Дверь распахнулась с необычайной силой, и на пороге обнаружился сам мистер Кокс — весь с головы до гетр, слабо белевших в свете, сочившемся из комнаты. Мистер Кокс схватил нас по очереди за руку с подлинно демократическим радушием и сделал широкий жест рукой, приглашая войти. Я сразу догадался, что Кокс, желая создать «артистическую» атмосферу, сжег несколько палочек сандалового дерева. Это показалось мне весьма отрадным, после того что было в передней и на лестнице. Комната была освещена отнюдь не ярко. Вместо газа, свет которого мистер Кокс, вероятно, почел чересчур сильным, ее освещала пара тонких свечей на камине и одна толстая цветная свеча на громоздкой деревянной подставке в противоположном конце комнаты. В целом впечатление создавалось несколько мистическое — этакий разжиженный Пеладан.[10] Я сразу заметил, что мистер Кокс не один. Он познакомил нас с присутствующими, выказав одновременно и любезность и замешательство, что говорило о неиспорченности его натуры.
— Миссис Клиффорд Доусон.
Мы поклонились.
— Мисс Офелия Доусон.
Мы поклонились вторично.
— Мистер Эзертон Брайндли, известный художественный критик.

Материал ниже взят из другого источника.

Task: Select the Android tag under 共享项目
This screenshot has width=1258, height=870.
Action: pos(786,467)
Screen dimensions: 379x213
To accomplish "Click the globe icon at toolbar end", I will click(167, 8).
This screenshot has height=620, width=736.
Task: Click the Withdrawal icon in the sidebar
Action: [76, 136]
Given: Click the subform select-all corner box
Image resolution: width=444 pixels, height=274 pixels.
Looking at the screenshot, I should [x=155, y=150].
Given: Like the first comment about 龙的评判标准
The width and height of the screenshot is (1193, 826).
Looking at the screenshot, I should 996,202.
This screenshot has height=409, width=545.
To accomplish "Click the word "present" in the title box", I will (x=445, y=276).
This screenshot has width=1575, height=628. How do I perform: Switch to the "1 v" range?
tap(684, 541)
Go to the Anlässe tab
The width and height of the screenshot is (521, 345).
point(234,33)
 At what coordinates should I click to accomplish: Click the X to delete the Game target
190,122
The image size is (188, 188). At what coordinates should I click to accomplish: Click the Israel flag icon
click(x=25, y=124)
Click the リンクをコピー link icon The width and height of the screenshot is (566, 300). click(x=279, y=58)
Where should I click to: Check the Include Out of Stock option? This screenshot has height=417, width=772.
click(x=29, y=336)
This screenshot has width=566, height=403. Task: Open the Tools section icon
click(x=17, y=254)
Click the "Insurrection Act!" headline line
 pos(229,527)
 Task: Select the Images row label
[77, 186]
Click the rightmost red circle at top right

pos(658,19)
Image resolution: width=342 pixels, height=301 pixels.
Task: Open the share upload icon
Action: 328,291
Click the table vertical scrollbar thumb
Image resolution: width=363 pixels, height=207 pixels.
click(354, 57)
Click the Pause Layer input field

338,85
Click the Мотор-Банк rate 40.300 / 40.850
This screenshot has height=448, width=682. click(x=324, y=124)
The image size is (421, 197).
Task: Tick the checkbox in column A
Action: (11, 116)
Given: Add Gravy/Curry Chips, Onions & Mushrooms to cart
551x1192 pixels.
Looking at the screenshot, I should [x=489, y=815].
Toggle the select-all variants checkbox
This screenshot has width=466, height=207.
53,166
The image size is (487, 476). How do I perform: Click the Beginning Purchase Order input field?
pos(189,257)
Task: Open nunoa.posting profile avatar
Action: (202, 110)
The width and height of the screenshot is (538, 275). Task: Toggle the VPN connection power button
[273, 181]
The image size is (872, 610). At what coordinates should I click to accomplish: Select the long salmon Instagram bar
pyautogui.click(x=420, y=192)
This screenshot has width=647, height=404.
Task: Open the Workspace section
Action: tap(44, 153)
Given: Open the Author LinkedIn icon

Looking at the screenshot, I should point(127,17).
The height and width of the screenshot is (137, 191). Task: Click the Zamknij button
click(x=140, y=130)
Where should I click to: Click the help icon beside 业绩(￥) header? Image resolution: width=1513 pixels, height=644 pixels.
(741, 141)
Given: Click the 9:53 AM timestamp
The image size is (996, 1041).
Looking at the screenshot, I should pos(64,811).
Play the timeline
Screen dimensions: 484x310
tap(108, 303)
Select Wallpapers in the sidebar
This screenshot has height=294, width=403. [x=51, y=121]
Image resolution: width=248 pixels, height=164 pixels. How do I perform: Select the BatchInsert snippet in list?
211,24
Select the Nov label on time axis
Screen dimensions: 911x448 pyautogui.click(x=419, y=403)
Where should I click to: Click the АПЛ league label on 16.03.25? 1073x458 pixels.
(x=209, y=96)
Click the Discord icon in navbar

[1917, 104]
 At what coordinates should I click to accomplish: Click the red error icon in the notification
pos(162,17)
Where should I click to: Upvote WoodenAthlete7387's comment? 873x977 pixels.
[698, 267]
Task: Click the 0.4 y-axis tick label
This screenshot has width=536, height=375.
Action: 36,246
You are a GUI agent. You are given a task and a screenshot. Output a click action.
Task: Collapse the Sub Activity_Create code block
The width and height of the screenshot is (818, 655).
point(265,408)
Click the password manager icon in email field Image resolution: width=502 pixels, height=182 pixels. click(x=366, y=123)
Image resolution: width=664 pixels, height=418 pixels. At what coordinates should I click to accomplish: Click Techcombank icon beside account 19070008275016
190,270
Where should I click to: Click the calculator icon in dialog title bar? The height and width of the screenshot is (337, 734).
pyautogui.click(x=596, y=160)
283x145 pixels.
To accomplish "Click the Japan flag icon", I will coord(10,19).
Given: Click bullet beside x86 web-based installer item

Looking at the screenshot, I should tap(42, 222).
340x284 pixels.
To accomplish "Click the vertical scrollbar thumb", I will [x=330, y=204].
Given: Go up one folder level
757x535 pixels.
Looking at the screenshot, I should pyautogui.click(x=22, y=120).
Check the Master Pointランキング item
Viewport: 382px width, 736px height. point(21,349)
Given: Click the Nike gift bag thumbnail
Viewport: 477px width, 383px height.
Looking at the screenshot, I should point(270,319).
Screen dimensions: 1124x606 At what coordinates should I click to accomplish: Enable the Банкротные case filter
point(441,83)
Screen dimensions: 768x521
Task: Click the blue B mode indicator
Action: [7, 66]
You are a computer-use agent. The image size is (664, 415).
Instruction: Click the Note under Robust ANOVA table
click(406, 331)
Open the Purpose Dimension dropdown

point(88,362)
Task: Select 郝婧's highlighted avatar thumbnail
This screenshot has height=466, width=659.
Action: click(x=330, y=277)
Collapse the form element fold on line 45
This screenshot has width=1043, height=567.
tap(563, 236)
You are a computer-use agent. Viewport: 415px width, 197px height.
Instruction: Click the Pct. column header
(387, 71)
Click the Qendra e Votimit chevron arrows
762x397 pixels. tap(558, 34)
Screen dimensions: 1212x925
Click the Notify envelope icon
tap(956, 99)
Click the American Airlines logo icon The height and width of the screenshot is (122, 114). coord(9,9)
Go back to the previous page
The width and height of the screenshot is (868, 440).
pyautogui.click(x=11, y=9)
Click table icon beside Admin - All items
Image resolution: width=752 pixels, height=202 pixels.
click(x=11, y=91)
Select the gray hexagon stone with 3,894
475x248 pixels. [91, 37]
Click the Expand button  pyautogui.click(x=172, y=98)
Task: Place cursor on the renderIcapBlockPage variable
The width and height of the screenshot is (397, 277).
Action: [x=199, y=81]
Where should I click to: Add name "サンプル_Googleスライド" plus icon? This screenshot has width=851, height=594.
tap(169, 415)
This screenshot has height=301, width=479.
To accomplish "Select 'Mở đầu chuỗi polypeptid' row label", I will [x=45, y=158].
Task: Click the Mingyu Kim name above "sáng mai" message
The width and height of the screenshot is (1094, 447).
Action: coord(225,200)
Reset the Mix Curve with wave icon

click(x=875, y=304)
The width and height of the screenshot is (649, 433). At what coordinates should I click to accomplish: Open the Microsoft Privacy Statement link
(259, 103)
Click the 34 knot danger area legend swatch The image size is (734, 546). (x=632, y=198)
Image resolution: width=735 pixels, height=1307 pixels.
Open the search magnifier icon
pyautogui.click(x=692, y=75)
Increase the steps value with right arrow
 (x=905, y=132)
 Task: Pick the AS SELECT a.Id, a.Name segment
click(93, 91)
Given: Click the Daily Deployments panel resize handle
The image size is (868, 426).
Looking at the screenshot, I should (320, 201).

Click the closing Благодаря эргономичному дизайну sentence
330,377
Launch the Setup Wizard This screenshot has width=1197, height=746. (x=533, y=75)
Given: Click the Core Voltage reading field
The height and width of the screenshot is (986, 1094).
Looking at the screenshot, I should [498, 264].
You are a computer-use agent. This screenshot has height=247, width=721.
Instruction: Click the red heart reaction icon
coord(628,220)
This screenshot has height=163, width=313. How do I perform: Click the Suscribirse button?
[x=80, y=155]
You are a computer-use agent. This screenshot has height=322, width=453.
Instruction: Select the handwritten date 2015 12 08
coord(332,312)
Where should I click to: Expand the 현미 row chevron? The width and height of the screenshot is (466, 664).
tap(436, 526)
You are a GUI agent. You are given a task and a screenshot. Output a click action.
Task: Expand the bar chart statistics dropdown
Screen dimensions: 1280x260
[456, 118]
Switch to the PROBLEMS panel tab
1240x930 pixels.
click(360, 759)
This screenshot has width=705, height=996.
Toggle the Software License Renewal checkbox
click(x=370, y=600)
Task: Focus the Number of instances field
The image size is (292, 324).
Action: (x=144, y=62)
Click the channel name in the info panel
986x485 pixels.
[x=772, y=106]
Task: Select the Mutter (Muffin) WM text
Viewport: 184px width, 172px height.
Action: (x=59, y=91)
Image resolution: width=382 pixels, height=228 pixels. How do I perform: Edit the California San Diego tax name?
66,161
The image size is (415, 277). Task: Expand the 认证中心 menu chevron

Мы пожали друг другу руки вяло, как подобает художникам, людям искусства.
После немалых хлопот и суматохи меня усадили на стул от спального гарнитура, а Рэндл демократично сел прямо на пол. Смущение мистера Кокса было до такой степени подлинным, ненаигранным, что оно немедленно передалось и мне, и потому вначале я мог заметить только, что миссис Доусон высокая блондинка и когда-то была хороша собой, мисс Доусон ростом поменьше, полосами потемнее и очень хороша собой, а на мистере Брайндли чрезвычайно широкий черный галстук и бросающееся в глаза кольцо с печаткой. Мистер Кокс был в коричневой бархатной куртке. Я нервничал и не решался заговорить в присутствии лиц, которых я, не задумываясь, почел тонкими знатоками в области музыки, в то время как мои музыкальные познания были почерпнуты из таких примитивных источников, как Ковент-Гарден, Куинс Холл и Оперный театр. А в концертных залах, где исполнялась истинная музыка, я бывал нечасто. Поэтому я не раскрывал рта, сидел и разглядывал храм, где поклонялись великому артистическому умению показывать лицом.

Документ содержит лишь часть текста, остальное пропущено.